Enquanto a Revolução Industrial vinha lançando as bases do positivismo com a
promessa da liberdade, do bem-estar e do progresso na qual se cunhava o desejo de
formar um sistema social mais homogêneo e mais estável do que jamais se poderia
imaginar, outra lei paradoxalmente se fundava com Spencer, dizendo-se que as
sociedades mais evoluídas são compostas, duplamente ou triplamente compostas, onde
poderão haver não apenas poderes centrais despóticos, mas também o controle político
ilimitado oposto à vontade dos cidadãos, que uma vez se acreditava suprema.
Desta forma, a própria Teoria Pura do Direito parece sofrer uma ruptura em seus
paradigmas ao tornar permissíveis as retaliações e a guerra nas sanções do Direito
Internacional Positivo, pois desde então este passa também a ser um direito natural e
adepto do decisionismo em conformidade do que pensam os realistas: O que controla o
Poder é mais Poder, como ação e não como previsão.

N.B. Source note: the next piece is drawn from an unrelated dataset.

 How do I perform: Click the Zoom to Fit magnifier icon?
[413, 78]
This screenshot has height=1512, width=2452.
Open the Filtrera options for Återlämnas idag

Portanto é compreensível a composição híbrida do estado de direito ao estado de
exceção nas nações democráticas, e a junção da Lei Maior ao decisionismo de um
soberano. A pergunta ética fundamental de Kant, na figura de Kelsen, torna-se similar à
de Schmitt: “Que devo fazer?” Vê-se, assim, a filosofia sendo ultrapassada pela vida.
Exemplos podem ser obtidos na Constituição de 1988, que “não haverá penas de
banimento e tortura”, mas que prevê a restrição dos direitos fundamentais e a pena de
morte nos casos de guerra. Miguel Reale descreveu o estado de exceção como um
estado de necessidade em que a conduta do indivíduo ou a decisão da autoridade
poderiam se opor ao ordenamento jurídico desde que se estivesse sacrificando um bem
de menor importância na tutela de um bem maior como a vida, a integridade física, o
patrimônio e a Segurança de Estado. Logo lembrando muito a política do Big Stick, de
Roosevelt: “Seja suave e use um porrete!”